Kuangkat wajah dari pandangan menatap piring, dan berganti mengalihkannya ke arahmu. Kau, duda paruh baya berpenampilan simpatik, ternyata sedang mengarahkan sorot matamu untukku. Begitu lekat.

"Kenapa ngelihat saya seperti itu?" tanyaku dengan nada sedikit kikuk.

Jujur, walau aku tahu perasaanmu yang begitu mendalam kepadaku, namun diri ini merasa risih saat mata cerdasmu menatapku sedemikian rupa.

"Njenengan itu luar biasa. Jadi jangan salahkan saya kalo saya semakin memuja Njenengan." Suara bariton mu  meluncurkan satu ujaran bucin namun dengan intonasi yang lumayan serius.

Hal ini membuatku mengurungkan niat untuk memberi respon nyeleneh. Kupikir, sangatlah tidak sopan menjawab ucapan serius dengan respon gurauan.

"Njenengan terlalu memuji," ujarku datar.

"Saya justru merasa kalo saya ini bukan perempuan baik-baik. Saya wanita bersuami, tapi bersedia menjalin hubungan intens dengan lelaki lain. Walau hubungan ini cuma sebatas perasaan tanpa sentuhan phisik," lanjutku jujur apa adanya.

"Jangan merasa begitu. Njenengan seperti itu karena ada alasannya." Kau seolah ingin menghilangkan perasaan bersalah yang sedang kugenggam.

"Sejujurnya, saya gak ikhlas Njenengan hidup dalam kepura-puraan seperti ini. Rasanya ingin segera menghalalkan Njenengan. Ingin membebaskan Njenengan dari keutuhan yang semu," lanjutmu tanpa tedeng aling-aling. 

Aku tertegun mendengar ujaranmu. Ujung netraku serasa memanas. Perasaanku seketika membiru. Apa yang kau ucapkan sangat benar. Sesungguhnya aku memang berada dalam keutuhan yang semu. 

Aku seolah berada di satu jalan setapak yang sangat sempit, dengan satu sisi berdinding tebing terjal, sementara sisi lainnya berupa jurang yang sangat dalam. Jika aku melangkah dengan ceroboh, aku bisa terhantam dinding terjal nan tajam, atau terperosok ke dalam jurang.
Kau bagaikan jurang yang dalam, sementara pendampingku saat ini ibarat dinding terjal nan tajam. 

"Njenengan mengorbankan diri sedemikian rupa. Membiarkan orang lain menilai Njenengan sebagai istri yang tidak setia. Padahal sejatinya Njenengan yang terdzolimi." Kata-katamu semakin membuatku tenggelam ke dasar bumi.

"Saya gak ikhlas Njenengan dianggap seperti itu oleh orang-orang. Tapi saya gak bisa berbuat banyak, karena semua keputusan ada di tangan Njenengan." Lagi dan lagi, kata-katamu semakin membuatku terjerembab.

"Saya gak peduli dengan anggapan orang-orang," ujarku lirih.

Aku mampu menahan kristal bening yang berusaha mendobrak netra. Namun, aku tak mampu menyembunyikan getar dalam nada bicaraku.
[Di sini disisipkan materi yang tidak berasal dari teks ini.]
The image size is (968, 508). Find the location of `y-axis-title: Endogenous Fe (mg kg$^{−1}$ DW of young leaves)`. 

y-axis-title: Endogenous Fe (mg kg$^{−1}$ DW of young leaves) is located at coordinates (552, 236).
Tetiba aku merasa tangan kirimu mengelus lembut bahu kiriku. Kau seolah menyadari kalo aku sedang menyembunyikan tangis.

###RP###

"Pulangnya jangan malam-malam, ya," pesanmu saat hendak menurunkanku di Kota Lama. 
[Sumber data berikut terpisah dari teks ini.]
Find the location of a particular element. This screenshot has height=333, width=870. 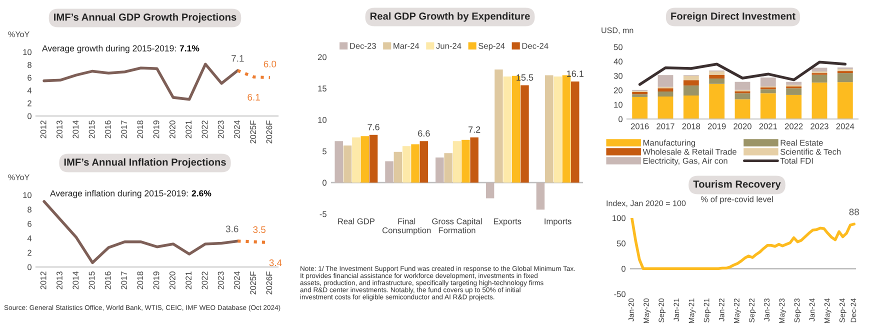

y-axis-title: USD, mn is located at coordinates (618, 30).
"Ya. Makasih banget udah nganterin saya ke sini," ujarku sembari bersiap membuka pintu mobil.

"Always adore you. Jaga diri baik-baik." Kalimat sakti yang selalu kau ucapkan saat kita hendak berpisah, baik di telphone ataupun di perjumpaan langsung.
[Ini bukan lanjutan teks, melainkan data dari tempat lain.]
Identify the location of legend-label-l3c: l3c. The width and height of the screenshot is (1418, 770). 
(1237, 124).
Kau dengan kesendirianmu. Sementara aku dengan keutuhan semuku, seolah menjadikan kita sebagai pasangan serasi dalam jiwa-jiwa yang kesepian. Jiwa-jiwa yang sedang berlayar melintasi laut lepas demi menggapai dermaga untuk membuang sauh.


Semarang, Sabtu terakhir di bulan kesembilan 2021.